Ao atrair um banco, Fiagro ou agfintech para dar o funding, a revenda parceira pode continuar vendendo e, por consequência, a própria Syngenta. Sem esse modelo, a venda poderia acabar em outra revenda que atua com um concorrente da multinacional.

Como funciona o Syde

Para o produtor rural, o Syde funciona como uma conta digital com serviços que incluem TED, boleto e, em breve, PIX (a infraestrutura foi viabilizada pelo serviço de bank as a service da QI Tech). Um agricultor só consegue se cadastrar no aplicativo se for cliente de uma revenda parceira da Syngenta.

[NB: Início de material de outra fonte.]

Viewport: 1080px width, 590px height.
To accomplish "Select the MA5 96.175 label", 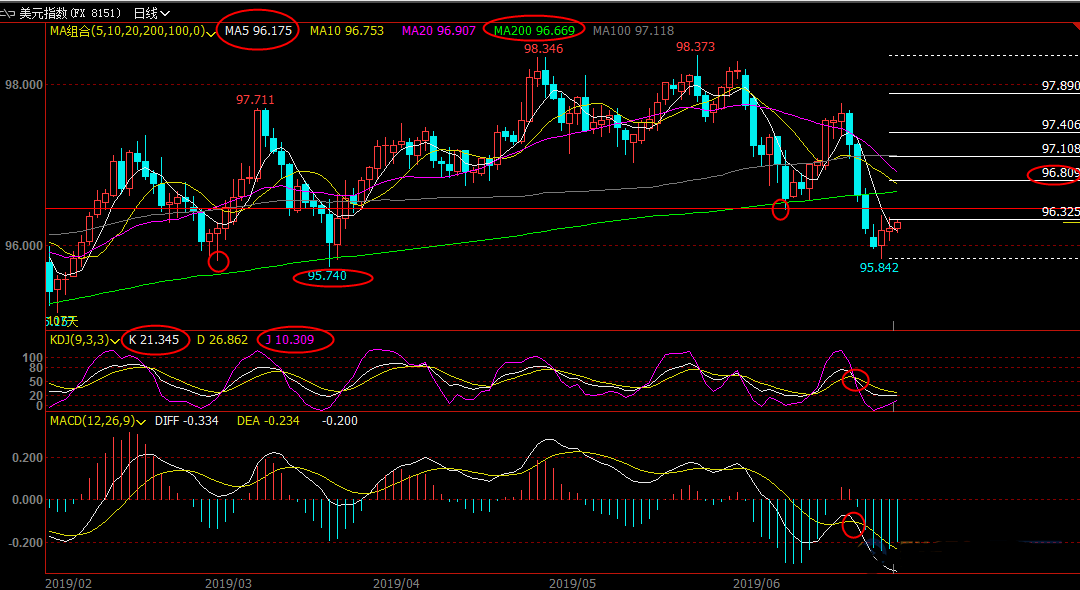I will coord(258,31).
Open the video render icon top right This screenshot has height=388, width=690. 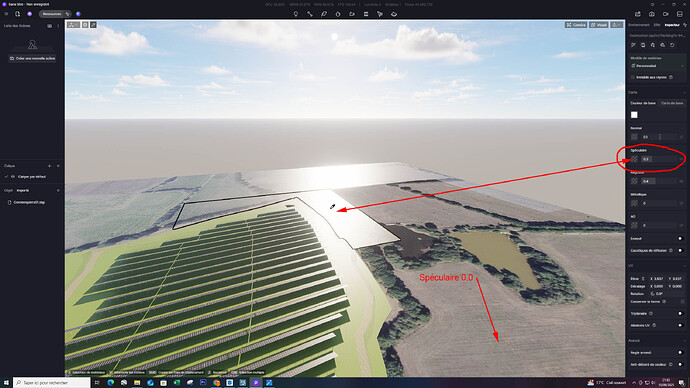665,14
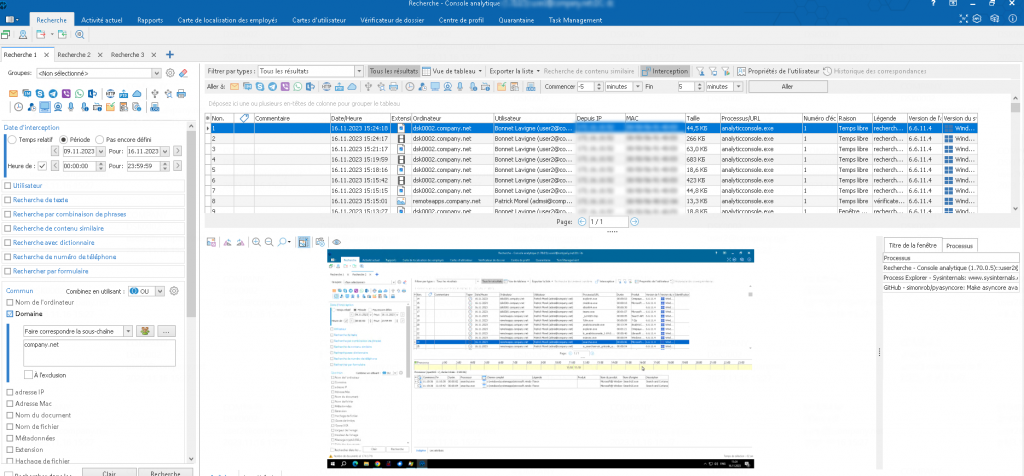The height and width of the screenshot is (476, 1024).
Task: Switch to the Rapports tab
Action: click(x=149, y=20)
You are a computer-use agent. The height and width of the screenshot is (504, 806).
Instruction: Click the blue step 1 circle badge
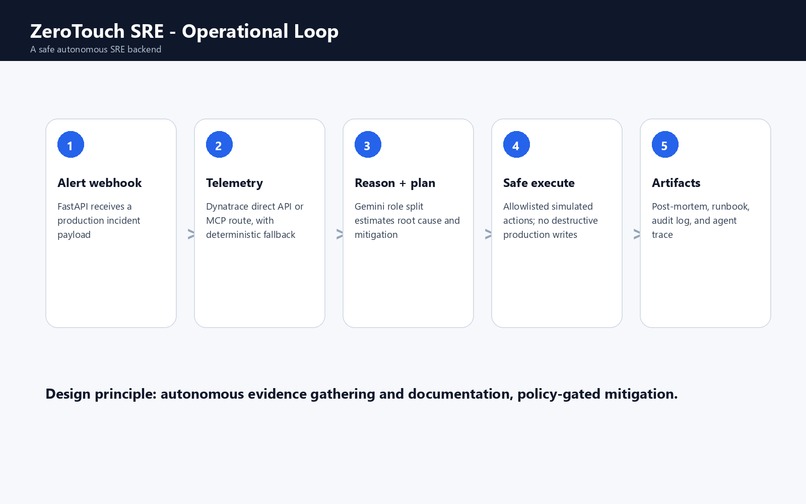[70, 145]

A principal funcionalidade do Syde é a área de crédito. Nela, os produtores podem pedir uma avaliação para comprar defensivos e dizer quando querem pagar (o prazo safra é de um ano, aproximadamente).

Em menos de uma semana, os parceiros de funding voltam com uma proposta pré-aprovada, sinalizando a taxa de juros da operação. No futuro, o aplicativo também vai fazer algum juízo de valor sobre as propostas, sinalizando ao agricultor qual oferece as melhores taxas.

BTG Pactual e AL5 Bank (o banco digital da Amaggi) já são parceiros de funding do Syde, mas outras instituições devem entrar no ecossistema em breve.  Segundo Neufeld, dois fundos — incluindo um Fiagro de uma das principais agfintechs do país — devem se plugar ainda neste mês.

A Farmtech também está estruturando um fundo exclusivo para dar funding via Syde. “Estou falando com todas as agfintechs”, disse Neufeld, mencionando TerraMagna e Agrolend.

Modelo de negócio

No modelo de negócio do Syde, os parceiros ganham acesso à ampla base de agricultores que compram produtos da Syngenta. Em contrapartida, há um acordo de revenue share, com o Syde ficando com uma parte da receita.

Com o Syde, a Syngenta consegue diversificar as fontes de financiamento da agricultura. Usualmente, a companhia possui quatro formas para vender: à vista, barter (troca de insumos por grãos), a prazo e por meio das soluções financeiras (sejam os FIDCs que já existiam e agora também os parceiros da fintech).

O risco de crédito das operações viabilizadas por meio do Syde fica com o parceiro que empresta os recursos. Daí a importância dos modelos de análise criado pelos bancos e agfintechs.

Num momento em que a inadimplência na agricultura aumentou, reflexo da forte queda dos preços dos grãos e do desbalanceamento na oferta de insumos, os novos entrantes no crédito agrícola vão poder testar seus modelos de crédito. “Muita gente corajosa entrou nesse mercado. Vamos ver como esses modelos funcionam em um ano mais complicado”, resume Neufeld.